SUPPLIED DATA:

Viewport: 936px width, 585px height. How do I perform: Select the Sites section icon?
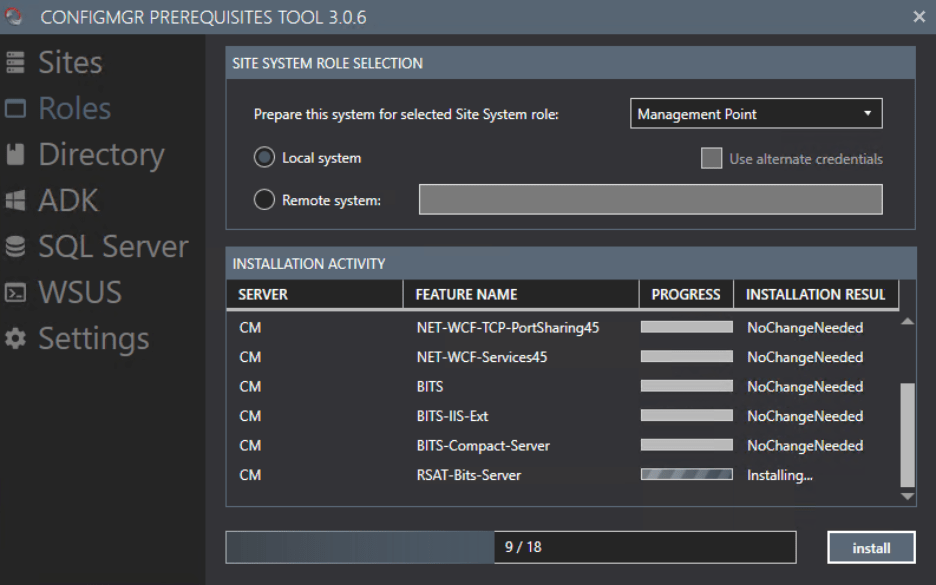click(x=14, y=61)

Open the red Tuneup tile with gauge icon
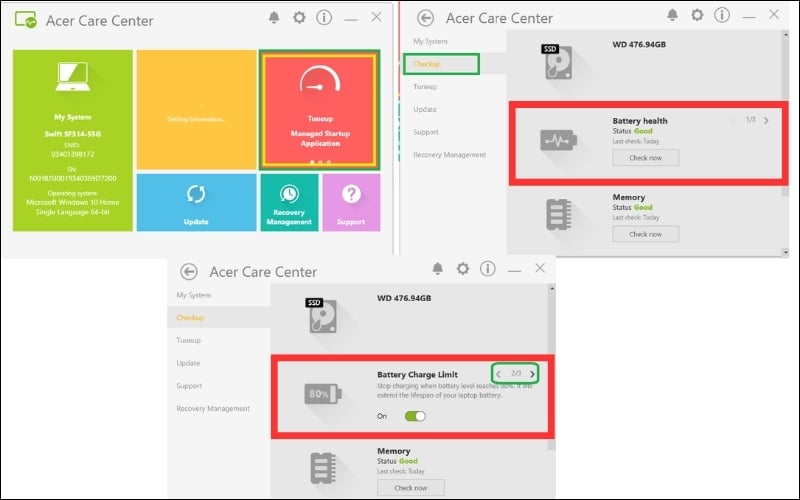[319, 110]
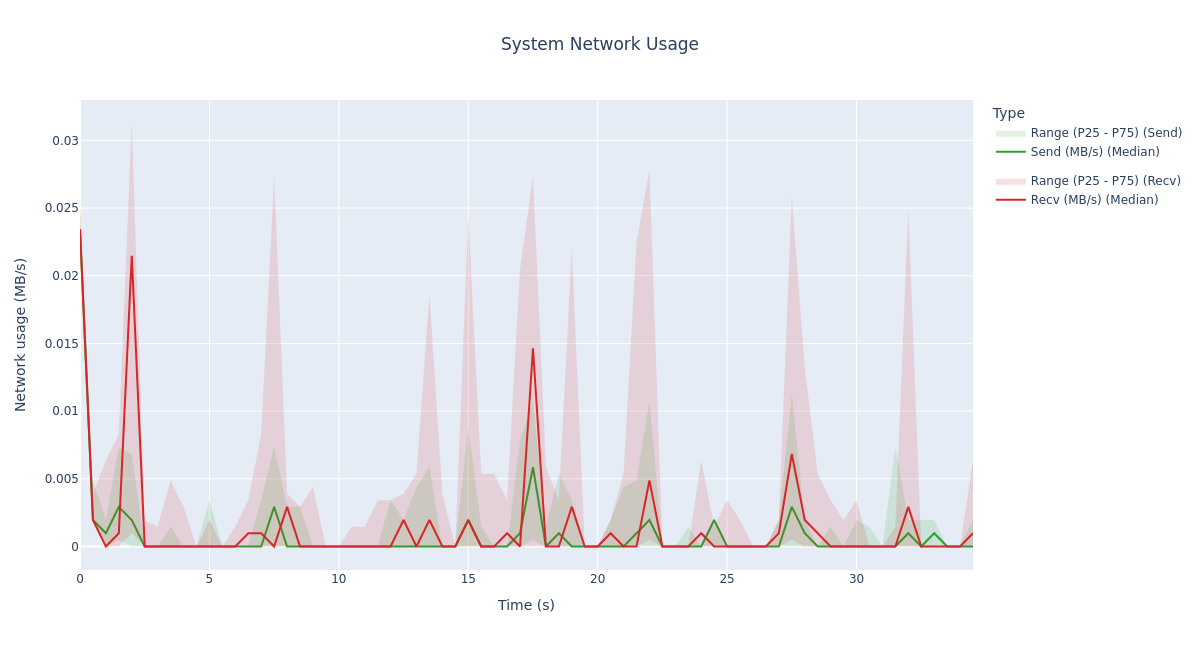1200x650 pixels.
Task: Click x-axis tick label 5
Action: point(209,579)
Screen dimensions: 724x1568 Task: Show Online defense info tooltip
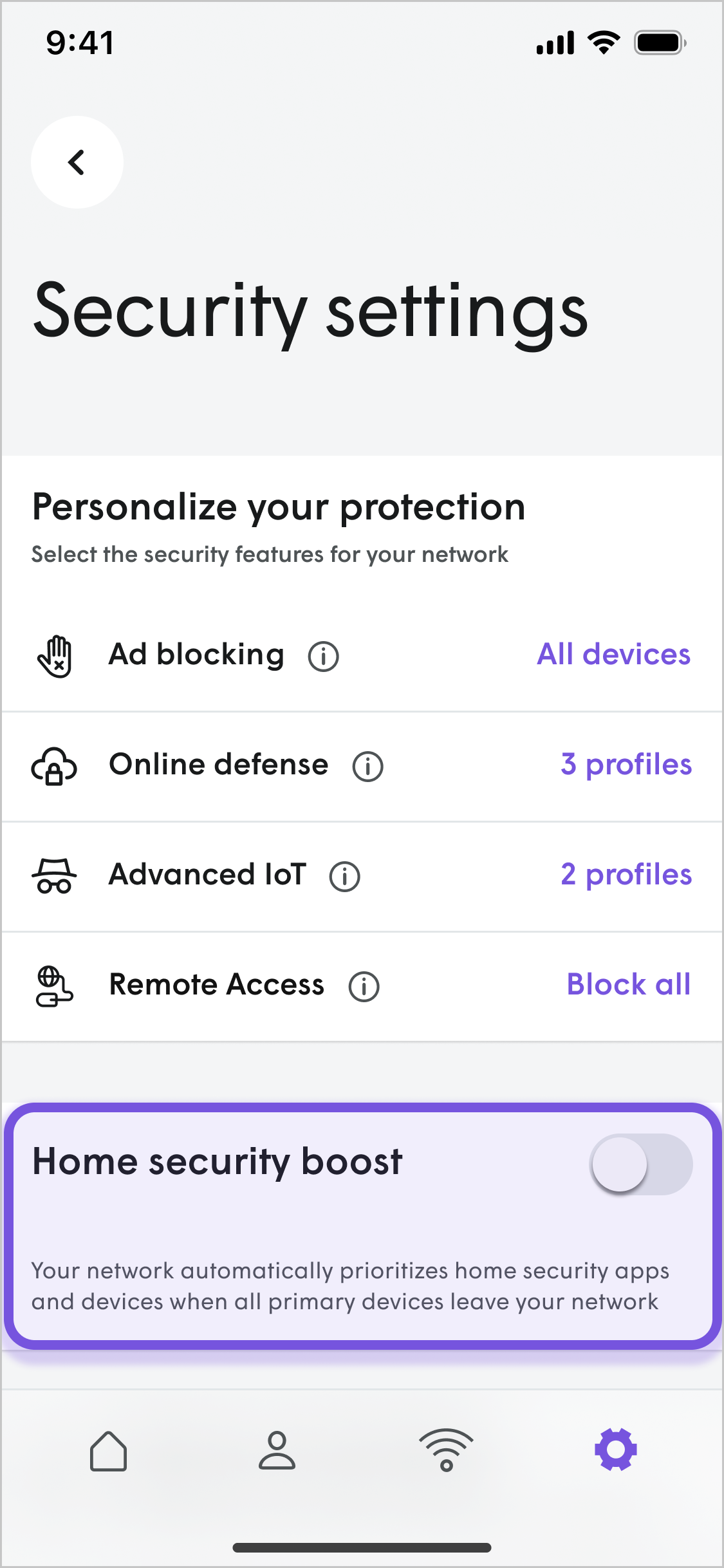tap(367, 767)
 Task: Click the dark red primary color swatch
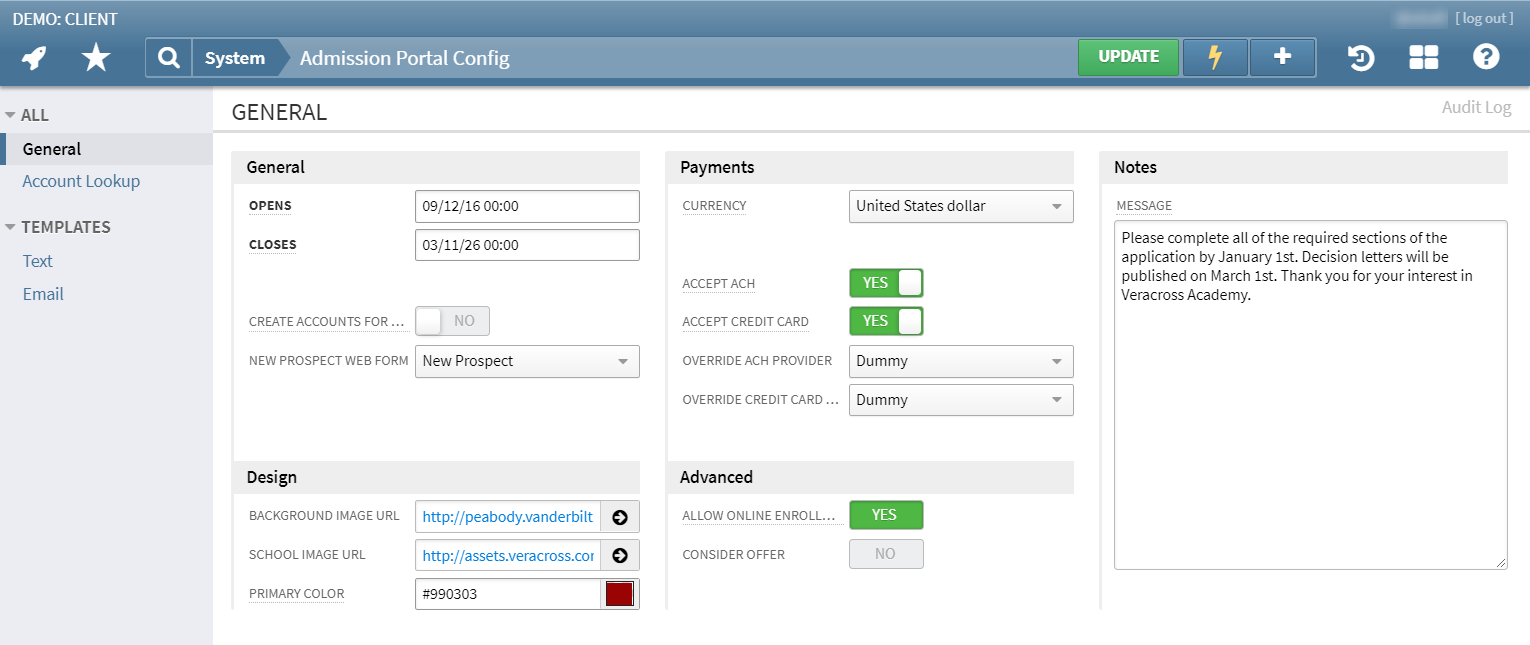620,594
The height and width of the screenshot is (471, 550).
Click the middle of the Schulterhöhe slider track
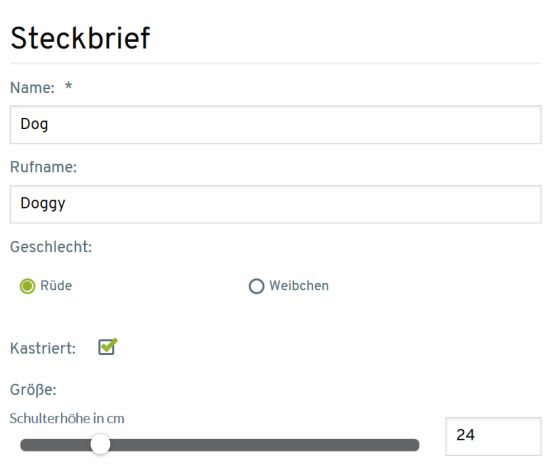(x=220, y=445)
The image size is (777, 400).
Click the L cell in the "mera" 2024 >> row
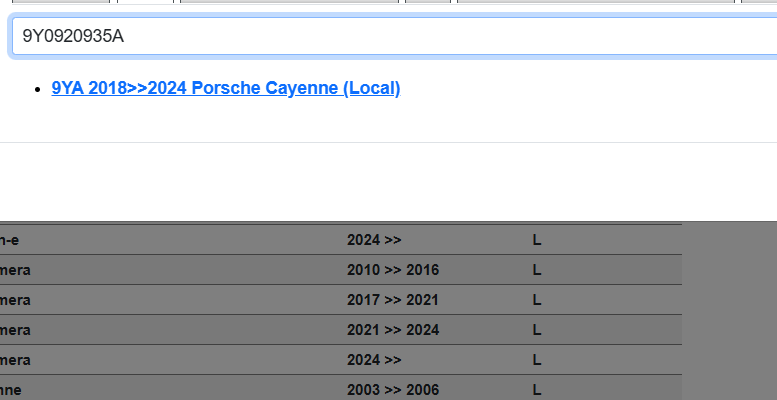[537, 360]
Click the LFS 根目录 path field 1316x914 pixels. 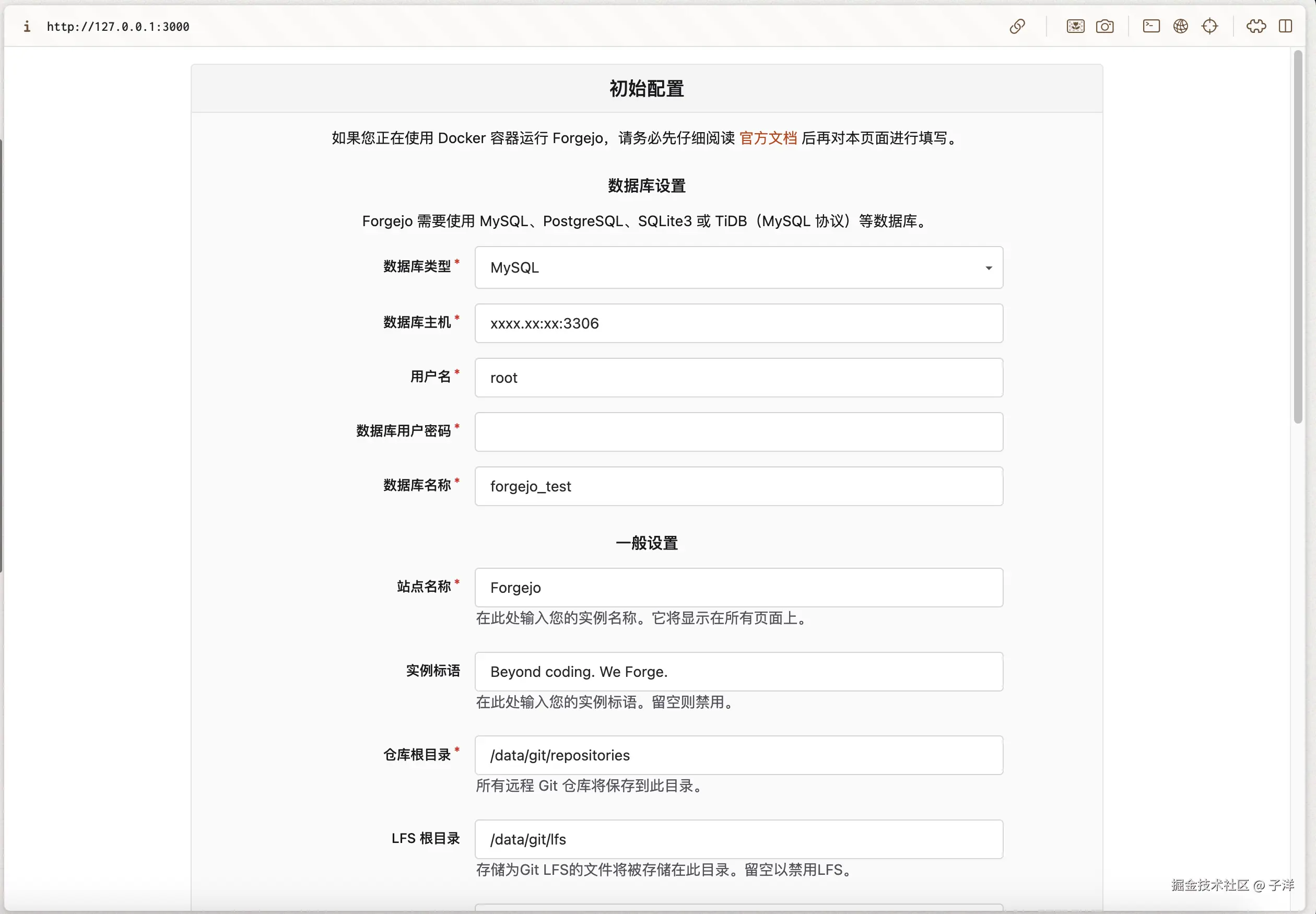pyautogui.click(x=738, y=839)
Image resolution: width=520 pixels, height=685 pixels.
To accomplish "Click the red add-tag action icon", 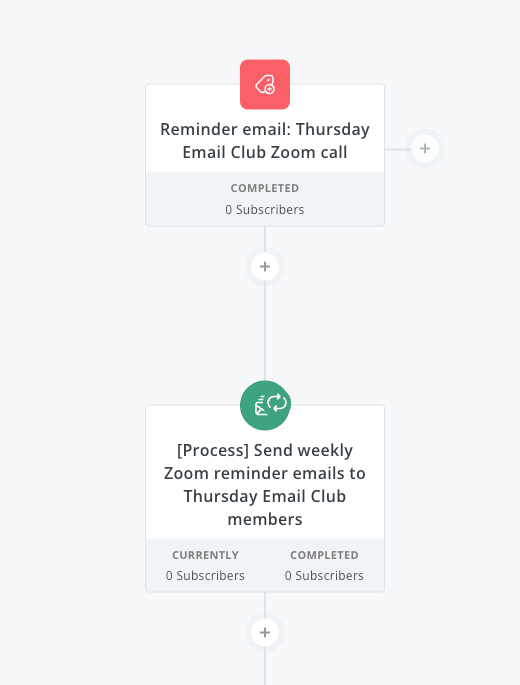I will click(265, 84).
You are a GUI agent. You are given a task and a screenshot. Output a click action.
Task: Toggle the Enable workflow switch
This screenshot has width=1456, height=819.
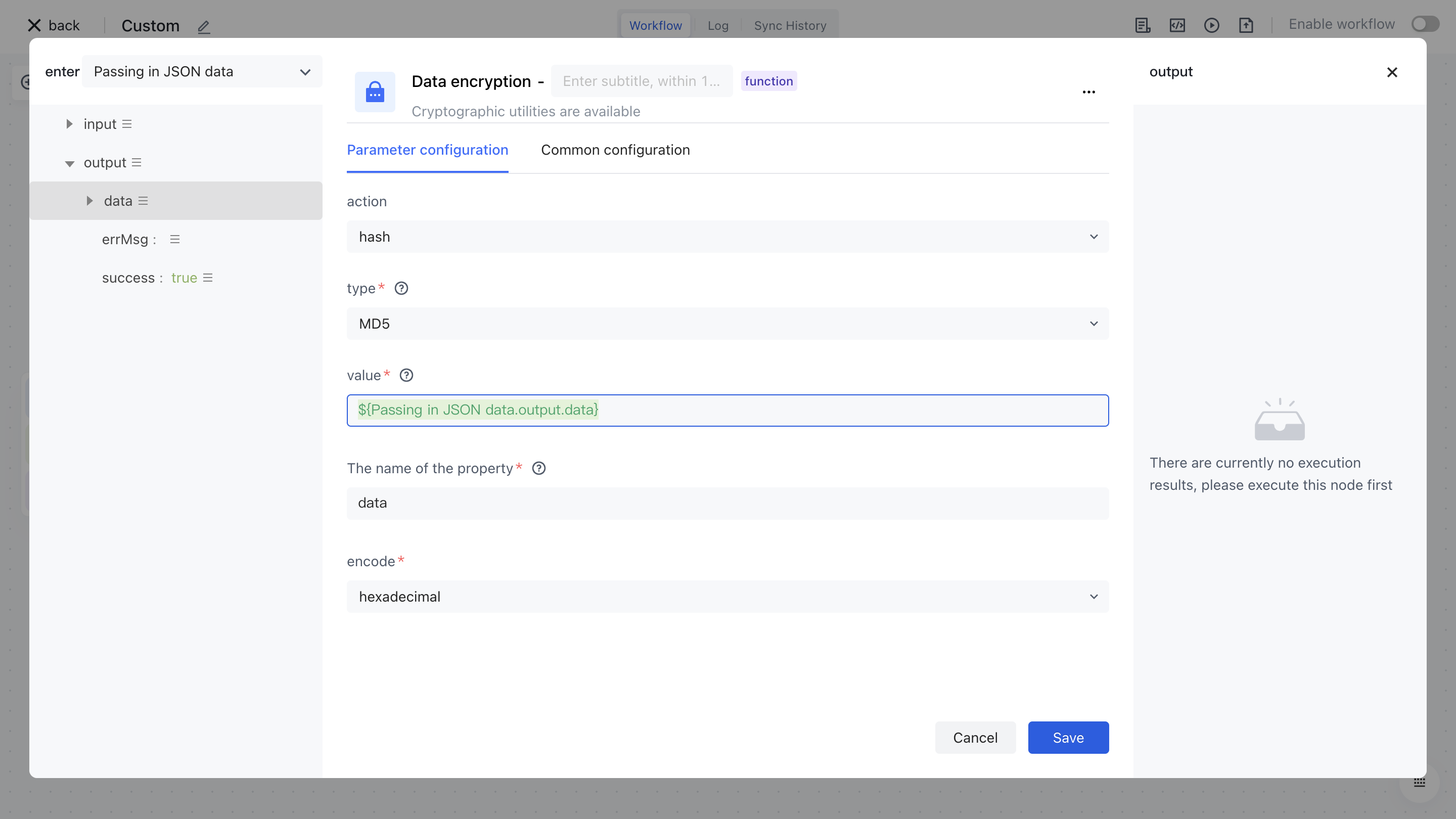coord(1424,24)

PROMPT: Return every line of the listing above that contains the word "height".

SOLUTION FOR THIS EXERCISE:
Viewport: 936px width, 585px height. How do I perform: Select the Sites section icon?
The height and width of the screenshot is (471, 550).
Image resolution: width=520 pixels, height=685 pixels.
This screenshot has width=1456, height=819.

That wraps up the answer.